Subcutaneous metastasis from gliomas are rare [7]. However, in high-grade glioma, remote cutaneous metastasis [810], or metastatic seeding through the stereotactic biopsy tract [1114] have been reported. The presumed mechanism includes seeding of tumor cells during surgery [13], especially, when the biopsy tract was not included in the irradiated volume [14]. Seeding of tumor in the biopsy tract has not been reported in gliomatosis cerebri or low-grade glioma. Alternatively, the glioma grading may have been underestimated due to biopsy sampling error.
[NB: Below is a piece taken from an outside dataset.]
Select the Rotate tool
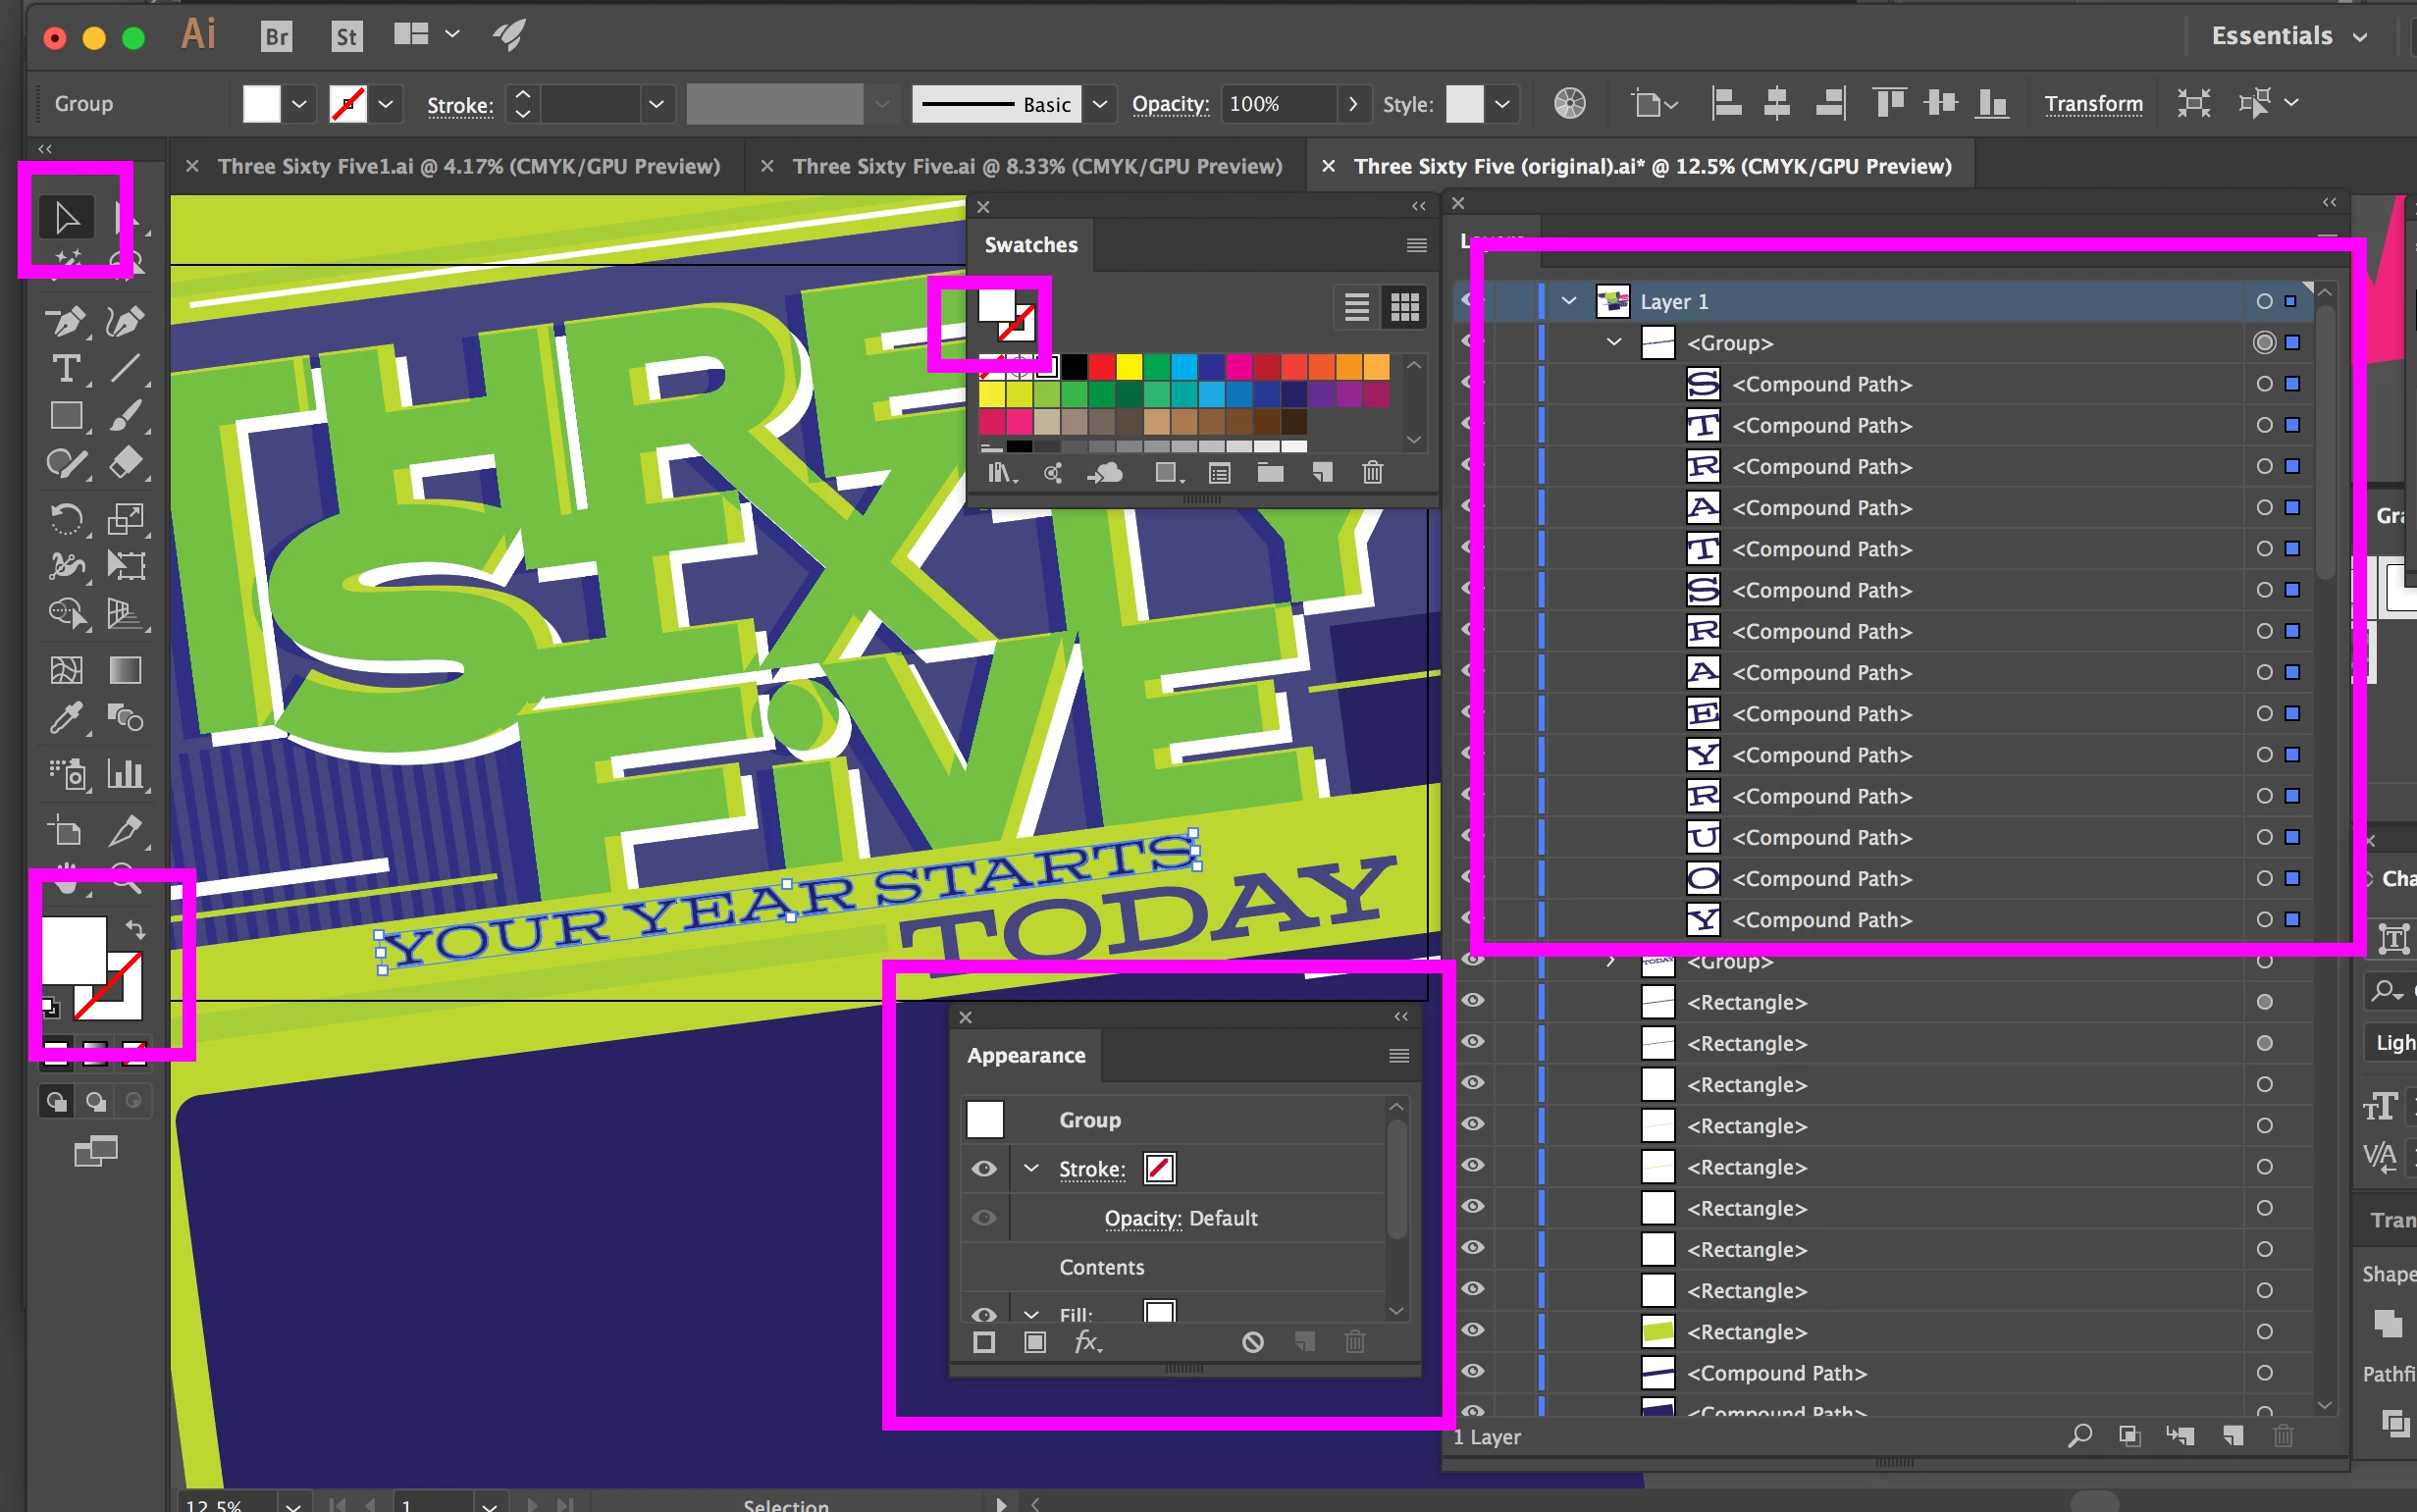 (66, 518)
We postulate that in the presented case, tumor cells were spilled and implanted during removal of the needle, as the intra- and extracranial tumor components were not continuous on CT imaging and at visual inspection during removal of the lesion. Therefore our observation demonstrates that gliomatosis cerebri with low-grade histopathology has the potential to seed subcutaneously. This observation warrants several practical advises. First, close inspection for tumor fragments in the surgical field during biopsy seems to be required. Second, extensive rinsing of the surgical field may facilitate removal of tumor elements that cannot be detected by inspection. Third, tight dural sealing or closure to avoid secondary subcutaneous tumor spill is advisable.